To return to Ximenez. After a long period of retirement he was made, against his will, confessor to the Queen at Valladolid. There exists an account by a witness of the sensation his thin, ascetic face caused in the court, as if an early Syrian anchorite had wandered thither. Three years later, on the death of Mendoza, the Queen's influence in Rome had Ximenez named his successor in Toledo. So angry was her confessor that he left the court. Isabella, gallant woman of heart and brain, who so enthusiastically perceived greatness in others, appealed to the Pope to order Cisneros to accept his see.

Up to this the Archbishops of Toledo had been men of great lineage who lived with splendor. And a striking succession of master minds they make, lying ready for an historian to group in a remarkable record; scholars, statesmen, founders of hospitals and schools, now a prelate of saintly life, now a leader of armies like Archbishop Rodrigo, who having borne the standard of the Cross in the thick of the fight at Las Navas de Tolosa, chanted the Te Deum of victory on that memorable field, the first Christian foothold in Andalusia. Of all the primates of Toledo, Mendoza, "Tertius Rex," had been highest in rank and power. The monk who succeeded this prince of the church dropped all pomp and lived like a humble Franciscan. Again the undaunted Isabella appealed to her friend the Pope to advise the new Archbishop to keep up the dignity of his see before the people. Cisneros yielded outwardly, but under the veneer of display he led the ascetic life.

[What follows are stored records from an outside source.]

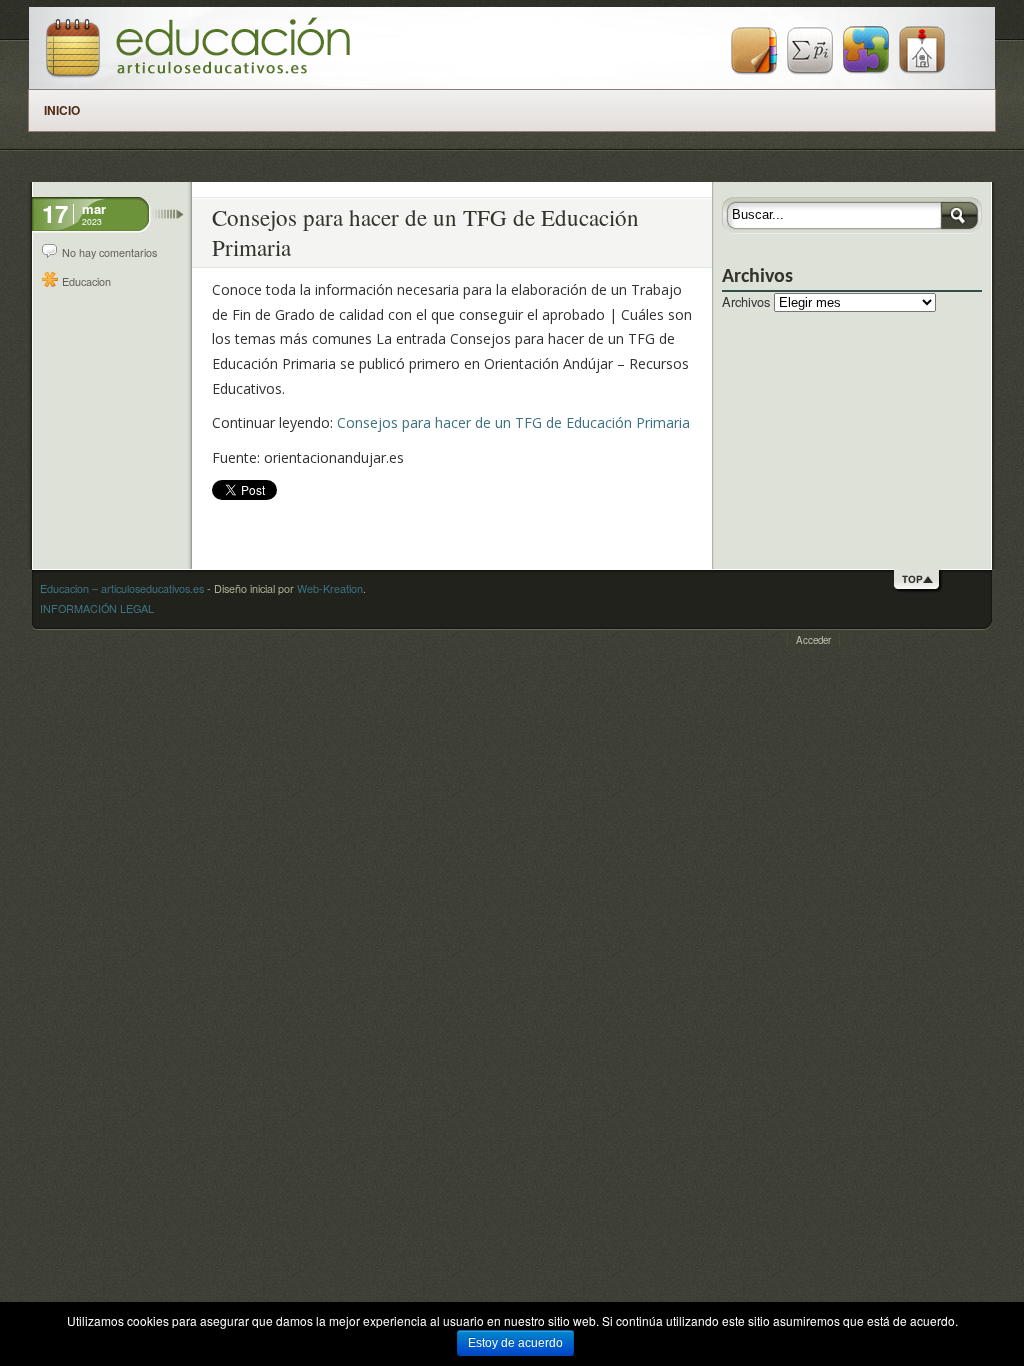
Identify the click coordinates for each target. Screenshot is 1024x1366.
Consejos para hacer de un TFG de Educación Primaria (513, 422)
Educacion (86, 281)
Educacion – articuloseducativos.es (122, 588)
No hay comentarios (109, 252)
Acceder (813, 640)
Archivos (746, 301)
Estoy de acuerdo (515, 1343)
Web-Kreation (330, 588)
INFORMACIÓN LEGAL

The Queen's insight into character had judged right. Mystic contemplator though he was, Ximenez was a born ruler: prudent, courageous, and firm. He straightened difficulties and reformed abuses. As his own moral character was stainless and his disinterestedness well proven, there was happily no inconsistency in his preaching. Gomez tells that the moral tone of society, lay and ecclesiastic, was so improved by the energetic bishop that "men seemed to have been born again."